··· Data provided ···
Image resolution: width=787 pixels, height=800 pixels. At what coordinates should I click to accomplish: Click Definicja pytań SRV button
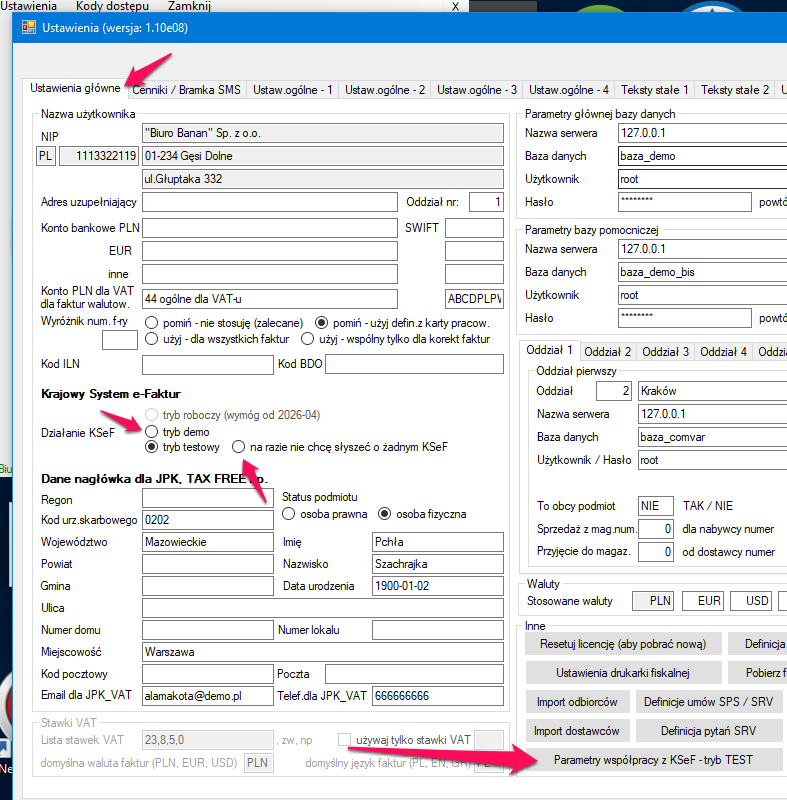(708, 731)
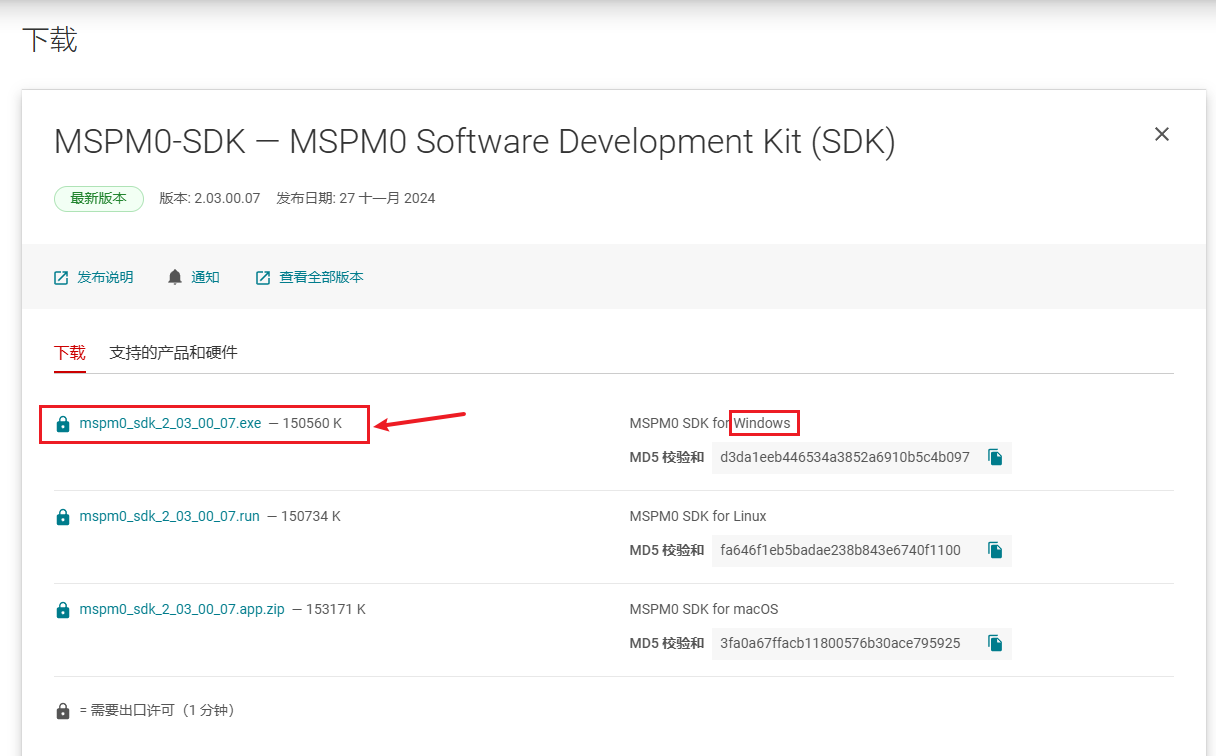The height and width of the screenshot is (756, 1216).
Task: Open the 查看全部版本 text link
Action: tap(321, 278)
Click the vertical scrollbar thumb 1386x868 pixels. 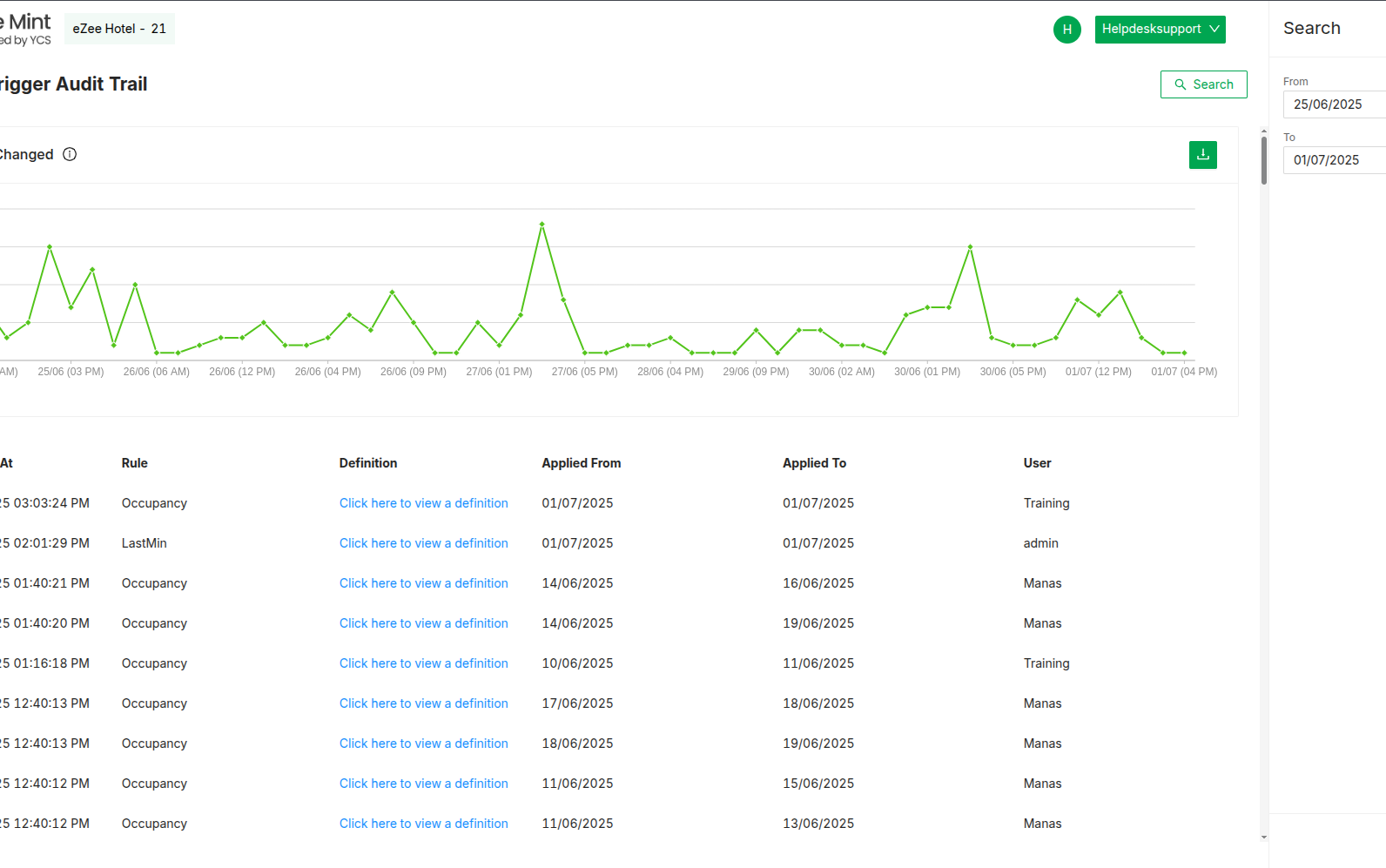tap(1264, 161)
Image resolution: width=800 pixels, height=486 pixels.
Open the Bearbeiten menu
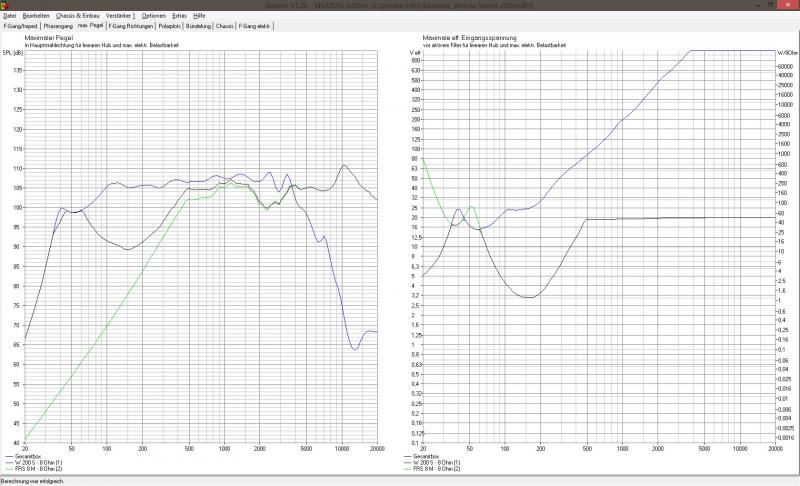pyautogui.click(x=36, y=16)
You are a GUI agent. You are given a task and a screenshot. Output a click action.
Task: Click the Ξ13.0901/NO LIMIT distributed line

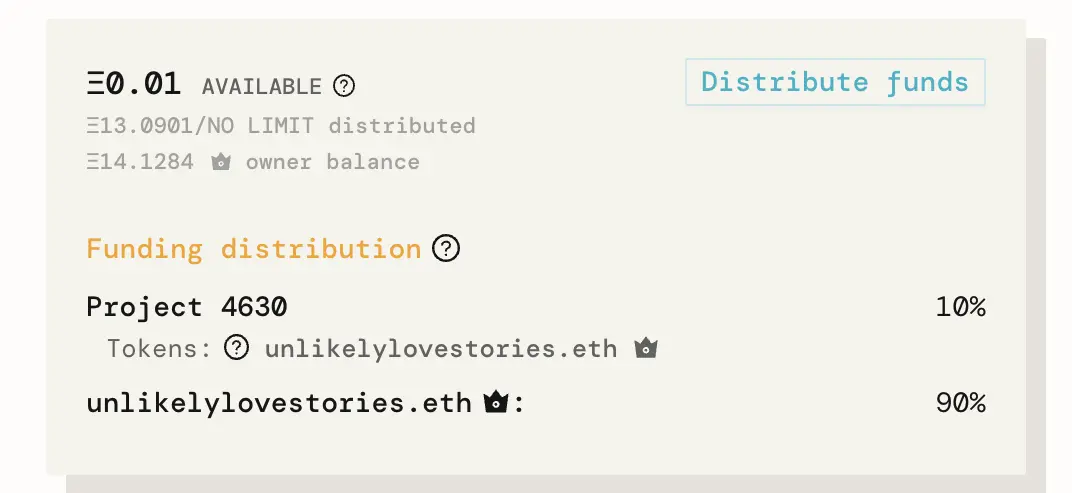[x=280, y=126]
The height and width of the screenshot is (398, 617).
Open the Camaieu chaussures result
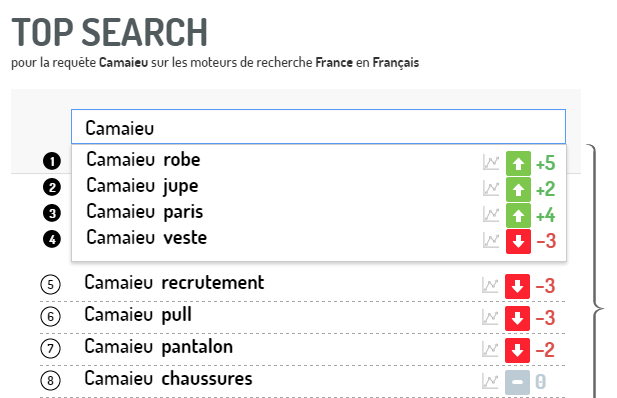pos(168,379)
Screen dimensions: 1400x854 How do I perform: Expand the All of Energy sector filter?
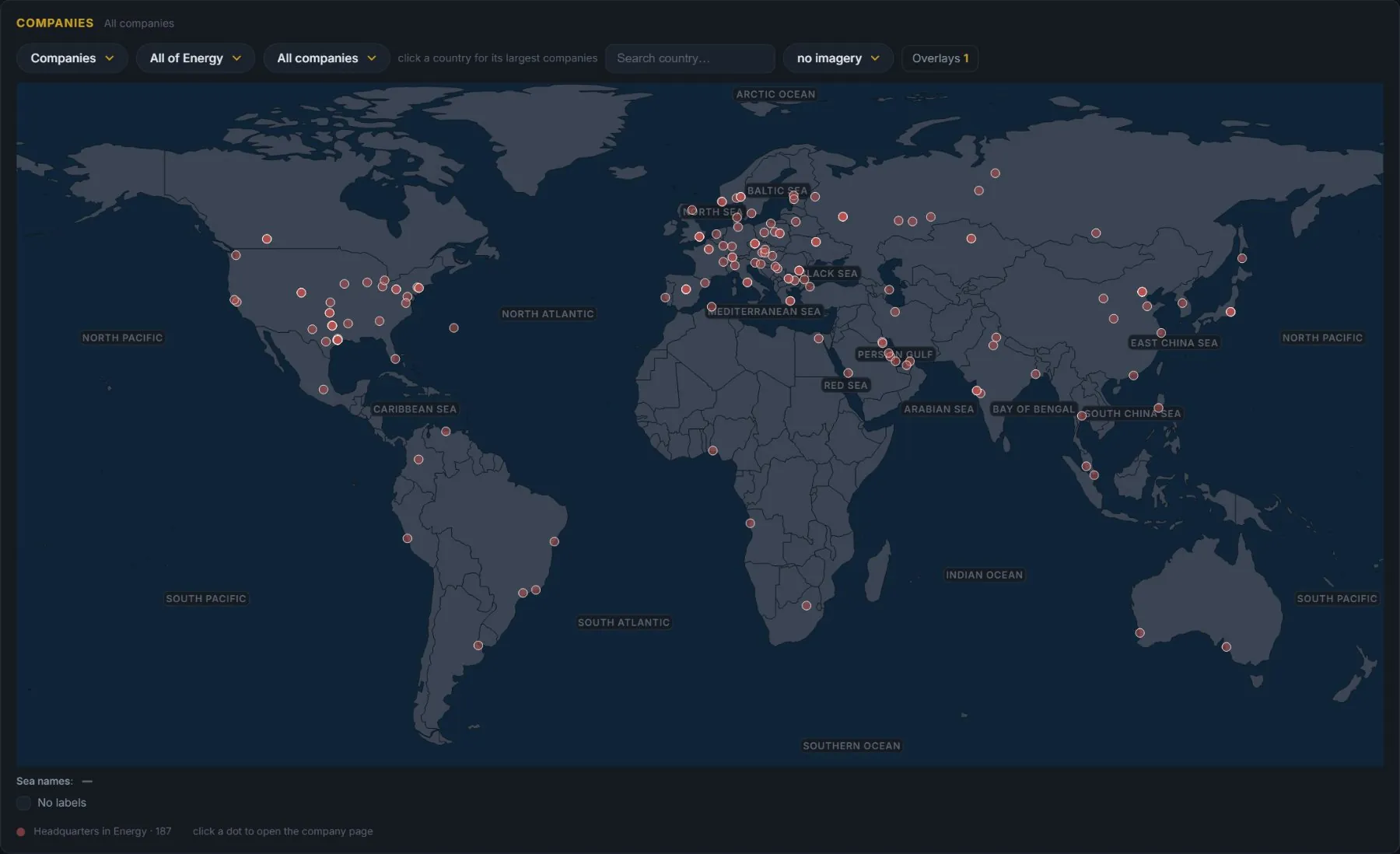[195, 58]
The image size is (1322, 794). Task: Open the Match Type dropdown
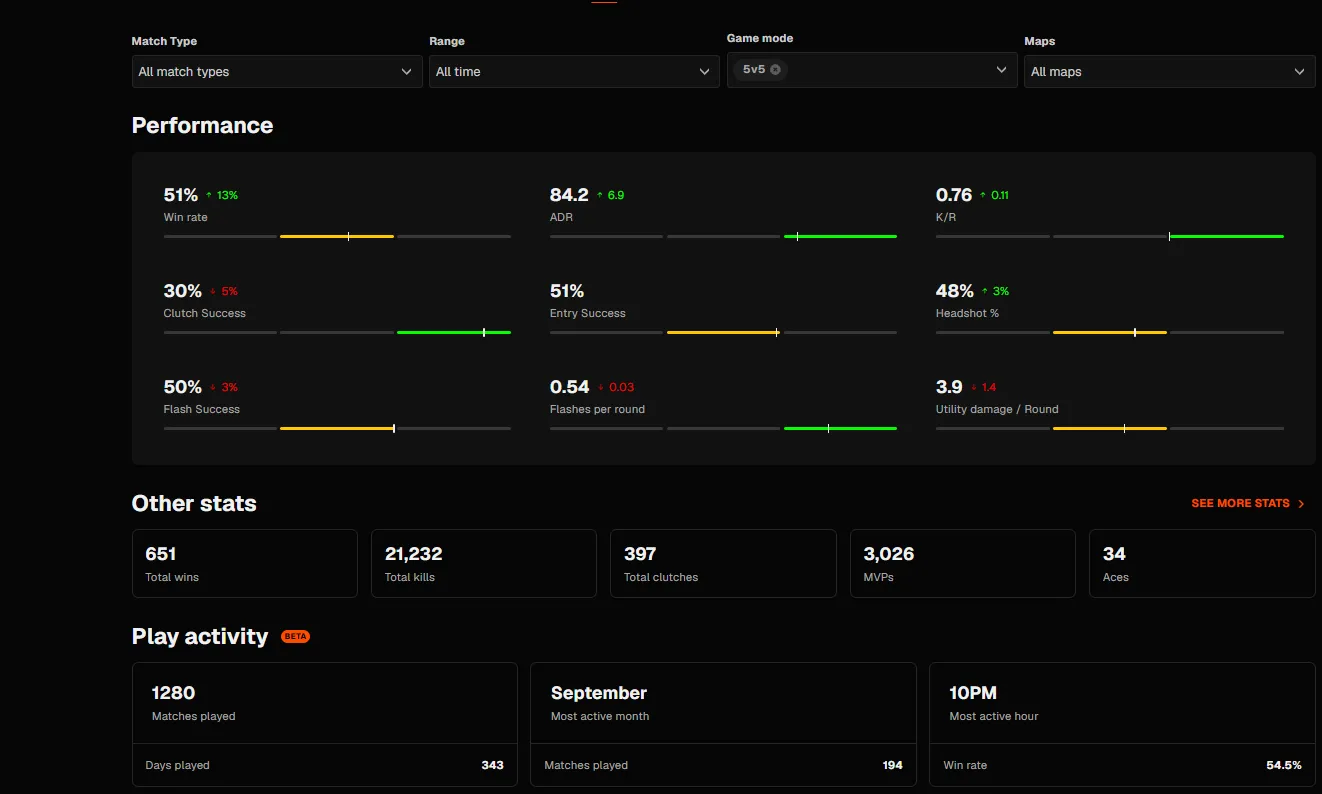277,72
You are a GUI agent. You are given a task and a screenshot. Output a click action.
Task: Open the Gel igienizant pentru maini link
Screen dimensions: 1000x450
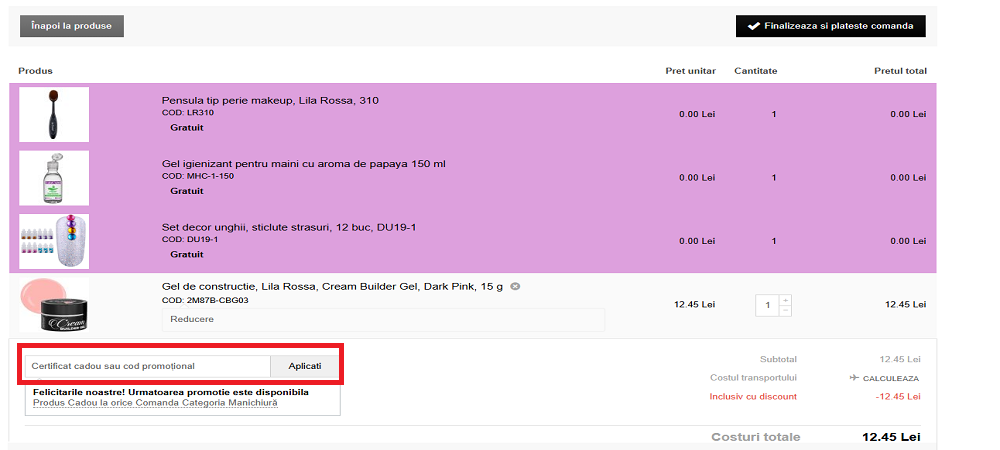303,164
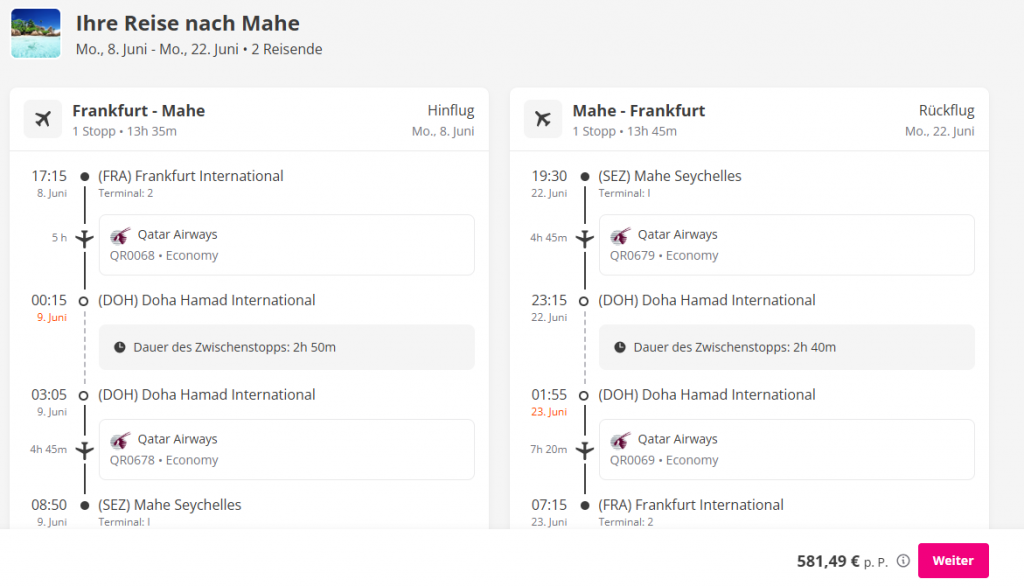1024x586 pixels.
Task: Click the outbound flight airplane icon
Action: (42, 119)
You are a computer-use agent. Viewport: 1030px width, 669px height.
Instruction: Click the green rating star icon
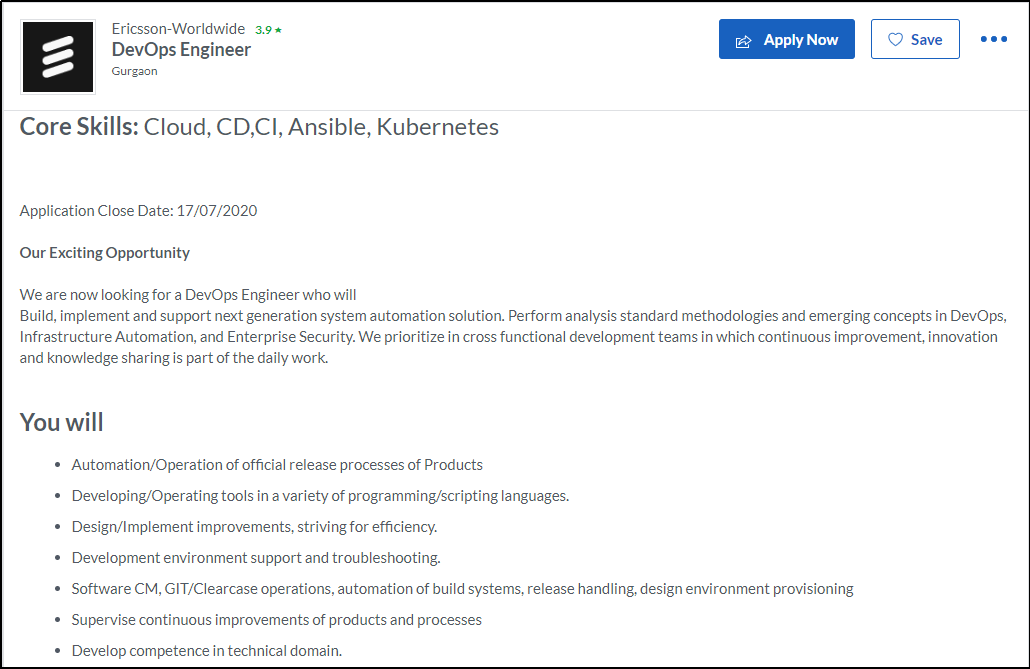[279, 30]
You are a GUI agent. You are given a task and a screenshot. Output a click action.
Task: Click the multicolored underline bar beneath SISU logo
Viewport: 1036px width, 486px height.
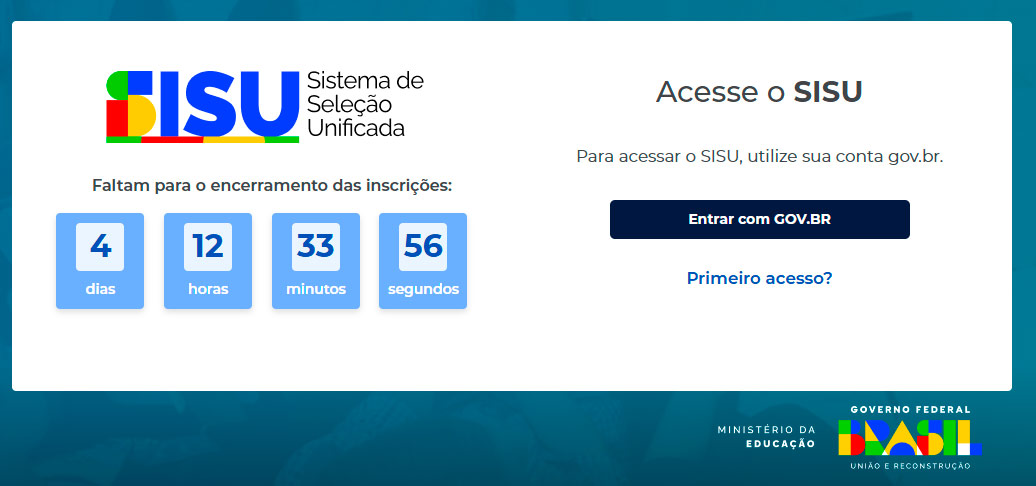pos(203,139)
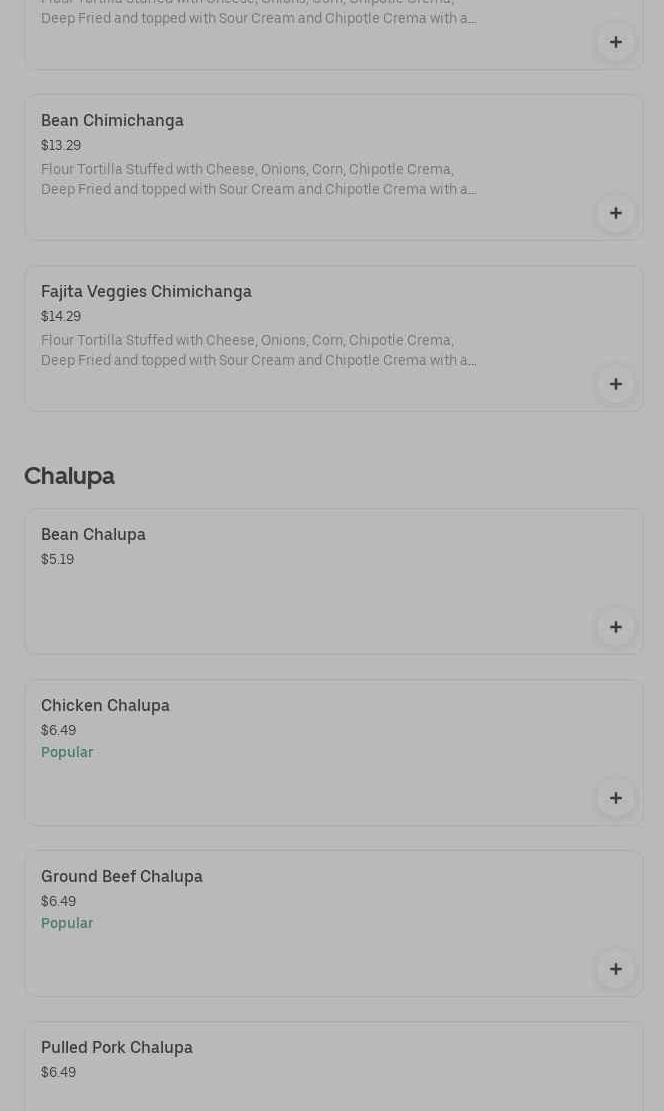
···
_Your goal_
Using the entries above, reproduce word for word only the lines from the one that contains "Open the Bearbeiten menu" to the one that contains "Task: Open the Gel", both ends included, and drop every picture.

_Exercise result_
Open the Bearbeiten menu
pyautogui.click(x=36, y=16)
You are a GUI agent. You are given a task and a screenshot. Output a click action.
Task: Click the Ξ13.0901/NO LIMIT distributed line

[x=280, y=126]
The height and width of the screenshot is (398, 617).
Open the Camaieu chaussures result
pos(168,379)
Screen dimensions: 1400x854 How do I perform: Expand the All of Energy sector filter?
[195, 58]
The image size is (1322, 794). Task: Open the Match Type dropdown
277,72
You are a GUI agent. You are given a task and a screenshot. Output a click action.
Task: Open the Gel igienizant pentru maini link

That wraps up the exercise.